(Collected data entries)
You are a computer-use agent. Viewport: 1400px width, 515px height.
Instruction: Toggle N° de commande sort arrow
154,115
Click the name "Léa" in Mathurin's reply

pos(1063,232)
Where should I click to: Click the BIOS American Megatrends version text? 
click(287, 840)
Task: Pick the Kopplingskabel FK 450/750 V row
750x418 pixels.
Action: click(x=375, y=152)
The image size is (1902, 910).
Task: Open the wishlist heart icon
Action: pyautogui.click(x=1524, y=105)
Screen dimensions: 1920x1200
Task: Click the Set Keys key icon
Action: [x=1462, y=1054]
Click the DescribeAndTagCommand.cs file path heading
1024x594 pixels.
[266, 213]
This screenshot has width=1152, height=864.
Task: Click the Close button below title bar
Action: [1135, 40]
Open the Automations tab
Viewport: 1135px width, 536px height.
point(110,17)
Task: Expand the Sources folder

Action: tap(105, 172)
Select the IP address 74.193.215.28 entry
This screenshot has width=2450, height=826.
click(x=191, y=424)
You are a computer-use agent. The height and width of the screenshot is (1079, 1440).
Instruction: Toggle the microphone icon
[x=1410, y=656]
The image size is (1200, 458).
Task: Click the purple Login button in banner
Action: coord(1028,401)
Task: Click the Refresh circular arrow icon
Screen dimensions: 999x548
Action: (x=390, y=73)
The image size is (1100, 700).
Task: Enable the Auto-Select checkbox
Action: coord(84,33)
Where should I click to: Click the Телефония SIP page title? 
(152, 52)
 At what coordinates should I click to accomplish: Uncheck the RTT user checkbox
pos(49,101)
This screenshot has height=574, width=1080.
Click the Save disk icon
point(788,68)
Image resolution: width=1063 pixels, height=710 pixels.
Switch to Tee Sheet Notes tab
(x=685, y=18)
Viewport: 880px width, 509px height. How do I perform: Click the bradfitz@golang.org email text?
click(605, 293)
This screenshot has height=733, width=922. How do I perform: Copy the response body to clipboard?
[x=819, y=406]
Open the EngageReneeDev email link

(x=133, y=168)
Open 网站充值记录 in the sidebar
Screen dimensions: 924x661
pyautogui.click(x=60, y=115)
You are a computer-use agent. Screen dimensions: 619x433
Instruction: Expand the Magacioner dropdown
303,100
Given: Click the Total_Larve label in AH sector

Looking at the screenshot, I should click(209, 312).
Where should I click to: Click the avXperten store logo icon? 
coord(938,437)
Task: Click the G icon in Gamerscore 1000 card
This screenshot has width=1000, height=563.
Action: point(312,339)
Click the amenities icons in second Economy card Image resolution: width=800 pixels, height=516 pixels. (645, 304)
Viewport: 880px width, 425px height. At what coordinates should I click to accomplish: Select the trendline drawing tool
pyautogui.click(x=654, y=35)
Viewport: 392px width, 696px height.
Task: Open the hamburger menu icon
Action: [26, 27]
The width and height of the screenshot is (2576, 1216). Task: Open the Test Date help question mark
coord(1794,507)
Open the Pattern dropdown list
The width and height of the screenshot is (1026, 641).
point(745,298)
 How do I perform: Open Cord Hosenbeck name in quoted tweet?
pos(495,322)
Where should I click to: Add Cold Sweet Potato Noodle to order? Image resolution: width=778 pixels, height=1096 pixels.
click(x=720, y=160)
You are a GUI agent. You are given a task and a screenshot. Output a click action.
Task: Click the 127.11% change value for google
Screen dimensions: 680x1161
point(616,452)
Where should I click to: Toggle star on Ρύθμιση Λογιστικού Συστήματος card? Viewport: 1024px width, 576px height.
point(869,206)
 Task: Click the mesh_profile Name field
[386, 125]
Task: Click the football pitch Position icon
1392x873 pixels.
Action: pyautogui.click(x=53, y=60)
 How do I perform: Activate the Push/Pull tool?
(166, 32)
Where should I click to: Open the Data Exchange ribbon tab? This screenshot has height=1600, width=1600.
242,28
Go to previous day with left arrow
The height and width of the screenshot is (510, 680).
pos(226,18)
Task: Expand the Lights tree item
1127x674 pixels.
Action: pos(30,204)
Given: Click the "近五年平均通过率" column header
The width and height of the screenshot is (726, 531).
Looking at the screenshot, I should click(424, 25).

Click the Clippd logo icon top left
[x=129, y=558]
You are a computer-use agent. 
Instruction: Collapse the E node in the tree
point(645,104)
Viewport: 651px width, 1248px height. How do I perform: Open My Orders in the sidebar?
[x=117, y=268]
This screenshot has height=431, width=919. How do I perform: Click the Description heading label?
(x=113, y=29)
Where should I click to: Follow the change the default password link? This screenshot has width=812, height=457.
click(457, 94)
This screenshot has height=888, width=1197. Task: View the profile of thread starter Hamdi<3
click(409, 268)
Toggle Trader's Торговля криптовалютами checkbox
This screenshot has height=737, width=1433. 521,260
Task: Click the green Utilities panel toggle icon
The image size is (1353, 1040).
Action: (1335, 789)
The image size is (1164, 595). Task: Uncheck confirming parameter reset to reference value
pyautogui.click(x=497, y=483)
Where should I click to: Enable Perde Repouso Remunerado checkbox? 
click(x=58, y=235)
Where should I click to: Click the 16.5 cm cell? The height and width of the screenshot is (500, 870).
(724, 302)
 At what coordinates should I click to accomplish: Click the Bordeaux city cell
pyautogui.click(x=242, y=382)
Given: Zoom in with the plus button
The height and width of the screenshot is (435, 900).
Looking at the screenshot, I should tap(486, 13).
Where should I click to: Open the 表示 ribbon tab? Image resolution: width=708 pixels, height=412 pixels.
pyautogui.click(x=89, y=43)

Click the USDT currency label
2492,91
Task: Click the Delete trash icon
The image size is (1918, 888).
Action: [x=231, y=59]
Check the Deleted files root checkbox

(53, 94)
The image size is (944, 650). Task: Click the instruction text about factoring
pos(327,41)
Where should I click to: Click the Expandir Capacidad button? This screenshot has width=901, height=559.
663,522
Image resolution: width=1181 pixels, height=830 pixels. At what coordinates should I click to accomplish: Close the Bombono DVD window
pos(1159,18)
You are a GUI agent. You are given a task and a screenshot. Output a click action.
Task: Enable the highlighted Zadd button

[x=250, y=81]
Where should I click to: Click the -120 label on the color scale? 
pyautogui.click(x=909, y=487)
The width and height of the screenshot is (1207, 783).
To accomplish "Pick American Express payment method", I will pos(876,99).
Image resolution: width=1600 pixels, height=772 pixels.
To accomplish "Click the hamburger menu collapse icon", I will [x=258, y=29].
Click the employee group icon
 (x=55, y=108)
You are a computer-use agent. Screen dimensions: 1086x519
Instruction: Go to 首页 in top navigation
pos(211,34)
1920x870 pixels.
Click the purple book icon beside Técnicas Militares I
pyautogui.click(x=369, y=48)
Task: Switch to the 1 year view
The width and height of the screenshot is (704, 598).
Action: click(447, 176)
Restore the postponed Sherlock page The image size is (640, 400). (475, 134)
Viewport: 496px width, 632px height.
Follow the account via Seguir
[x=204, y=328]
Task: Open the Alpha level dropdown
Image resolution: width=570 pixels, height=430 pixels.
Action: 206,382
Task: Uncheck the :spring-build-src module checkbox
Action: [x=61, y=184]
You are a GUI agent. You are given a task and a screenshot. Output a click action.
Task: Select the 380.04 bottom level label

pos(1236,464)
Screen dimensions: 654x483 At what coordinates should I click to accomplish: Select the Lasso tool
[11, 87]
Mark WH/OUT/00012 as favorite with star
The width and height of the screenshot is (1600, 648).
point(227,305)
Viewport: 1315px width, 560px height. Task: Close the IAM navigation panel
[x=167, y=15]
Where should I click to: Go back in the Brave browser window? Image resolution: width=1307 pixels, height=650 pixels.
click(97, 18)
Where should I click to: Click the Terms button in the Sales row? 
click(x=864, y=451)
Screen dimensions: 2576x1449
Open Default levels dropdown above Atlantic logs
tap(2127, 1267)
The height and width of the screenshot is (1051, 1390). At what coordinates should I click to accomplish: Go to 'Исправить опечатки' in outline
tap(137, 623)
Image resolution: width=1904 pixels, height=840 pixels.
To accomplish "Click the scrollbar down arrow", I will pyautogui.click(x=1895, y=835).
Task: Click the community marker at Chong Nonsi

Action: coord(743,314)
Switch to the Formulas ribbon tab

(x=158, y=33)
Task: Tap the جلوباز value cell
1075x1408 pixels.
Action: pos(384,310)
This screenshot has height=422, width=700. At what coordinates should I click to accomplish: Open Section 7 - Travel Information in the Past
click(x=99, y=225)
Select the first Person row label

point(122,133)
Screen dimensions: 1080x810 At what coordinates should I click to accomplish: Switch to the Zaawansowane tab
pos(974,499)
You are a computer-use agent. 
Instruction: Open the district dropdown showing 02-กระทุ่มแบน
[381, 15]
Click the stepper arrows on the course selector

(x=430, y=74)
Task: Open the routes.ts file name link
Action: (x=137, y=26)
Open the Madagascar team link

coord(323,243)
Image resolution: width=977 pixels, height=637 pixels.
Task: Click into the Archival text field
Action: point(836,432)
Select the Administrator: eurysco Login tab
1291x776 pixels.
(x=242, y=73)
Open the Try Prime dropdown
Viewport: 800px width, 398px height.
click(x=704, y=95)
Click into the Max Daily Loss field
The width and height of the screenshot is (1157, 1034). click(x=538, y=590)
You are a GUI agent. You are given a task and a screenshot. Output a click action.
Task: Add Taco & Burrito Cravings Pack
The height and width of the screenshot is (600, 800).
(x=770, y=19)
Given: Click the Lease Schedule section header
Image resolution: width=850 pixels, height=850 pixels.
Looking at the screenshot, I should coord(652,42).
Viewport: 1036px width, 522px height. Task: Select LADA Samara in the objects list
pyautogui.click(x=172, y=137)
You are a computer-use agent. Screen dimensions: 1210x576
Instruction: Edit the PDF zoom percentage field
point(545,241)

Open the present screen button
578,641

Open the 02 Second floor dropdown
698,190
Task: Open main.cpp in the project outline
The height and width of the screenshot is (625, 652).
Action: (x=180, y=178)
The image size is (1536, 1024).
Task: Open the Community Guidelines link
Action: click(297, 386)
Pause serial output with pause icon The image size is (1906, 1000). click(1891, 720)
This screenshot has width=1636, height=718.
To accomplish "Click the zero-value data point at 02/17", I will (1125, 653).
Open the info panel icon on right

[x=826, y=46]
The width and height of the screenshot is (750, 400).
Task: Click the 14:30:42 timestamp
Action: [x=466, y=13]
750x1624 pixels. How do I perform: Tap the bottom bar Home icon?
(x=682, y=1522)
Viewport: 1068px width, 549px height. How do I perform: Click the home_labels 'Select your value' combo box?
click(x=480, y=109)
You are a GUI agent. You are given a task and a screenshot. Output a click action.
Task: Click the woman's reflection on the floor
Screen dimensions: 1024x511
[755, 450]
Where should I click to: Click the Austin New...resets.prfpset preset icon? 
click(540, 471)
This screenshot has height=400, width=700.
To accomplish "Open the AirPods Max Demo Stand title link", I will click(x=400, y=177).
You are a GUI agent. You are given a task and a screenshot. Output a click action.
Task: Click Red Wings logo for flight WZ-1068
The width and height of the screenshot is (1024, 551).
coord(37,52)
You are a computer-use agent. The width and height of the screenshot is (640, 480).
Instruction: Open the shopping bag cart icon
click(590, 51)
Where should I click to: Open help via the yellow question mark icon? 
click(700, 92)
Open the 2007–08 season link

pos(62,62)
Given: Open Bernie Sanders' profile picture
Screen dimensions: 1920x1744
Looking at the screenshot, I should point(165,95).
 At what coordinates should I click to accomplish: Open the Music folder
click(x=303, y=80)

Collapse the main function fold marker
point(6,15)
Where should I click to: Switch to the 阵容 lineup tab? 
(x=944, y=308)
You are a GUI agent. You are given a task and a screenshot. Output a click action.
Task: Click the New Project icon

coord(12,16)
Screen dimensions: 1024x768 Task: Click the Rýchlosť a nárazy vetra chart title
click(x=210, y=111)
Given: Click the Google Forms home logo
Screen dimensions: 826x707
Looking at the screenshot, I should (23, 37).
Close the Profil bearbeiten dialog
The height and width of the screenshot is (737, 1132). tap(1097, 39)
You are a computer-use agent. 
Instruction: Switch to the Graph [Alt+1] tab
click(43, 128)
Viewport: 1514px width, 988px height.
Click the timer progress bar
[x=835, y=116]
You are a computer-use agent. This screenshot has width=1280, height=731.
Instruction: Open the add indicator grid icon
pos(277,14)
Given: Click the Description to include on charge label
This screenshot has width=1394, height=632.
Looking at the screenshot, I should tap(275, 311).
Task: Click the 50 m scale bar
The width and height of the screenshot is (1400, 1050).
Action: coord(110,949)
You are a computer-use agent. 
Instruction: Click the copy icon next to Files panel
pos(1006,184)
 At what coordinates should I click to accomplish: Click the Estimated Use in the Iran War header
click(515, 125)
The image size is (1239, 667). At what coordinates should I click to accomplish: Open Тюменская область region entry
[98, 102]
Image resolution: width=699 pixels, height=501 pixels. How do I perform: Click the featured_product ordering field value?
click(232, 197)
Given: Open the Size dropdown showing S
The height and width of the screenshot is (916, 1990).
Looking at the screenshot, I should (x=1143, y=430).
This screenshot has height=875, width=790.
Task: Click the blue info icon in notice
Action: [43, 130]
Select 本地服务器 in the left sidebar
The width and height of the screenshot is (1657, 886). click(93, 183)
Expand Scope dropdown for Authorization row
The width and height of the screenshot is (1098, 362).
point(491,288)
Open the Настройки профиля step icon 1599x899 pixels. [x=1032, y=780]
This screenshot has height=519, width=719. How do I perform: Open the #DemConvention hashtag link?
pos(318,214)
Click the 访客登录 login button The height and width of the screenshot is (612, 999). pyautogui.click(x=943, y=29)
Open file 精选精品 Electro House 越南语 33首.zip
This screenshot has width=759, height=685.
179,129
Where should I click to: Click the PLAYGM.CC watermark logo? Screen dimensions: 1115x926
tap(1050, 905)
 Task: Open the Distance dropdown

TASK PROMPT:
Write out exactly the lines above between the line with "This screenshot has height=400, width=700." and the line with "Given: Open Bernie Sanders' profile picture", inclusive, and nothing beyond them.

YOUR RESPONSE:
This screenshot has height=400, width=700.
To accomplish "Open the AirPods Max Demo Stand title link", I will click(x=400, y=177).
You are a GUI agent. You are given a task and a screenshot. Output a click action.
Task: Click Red Wings logo for flight WZ-1068
The width and height of the screenshot is (1024, 551).
coord(37,52)
You are a computer-use agent. The width and height of the screenshot is (640, 480).
Instruction: Open the shopping bag cart icon
click(590, 51)
Where should I click to: Open help via the yellow question mark icon? 
click(700, 92)
Open the 2007–08 season link

pos(62,62)
Given: Open Bernie Sanders' profile picture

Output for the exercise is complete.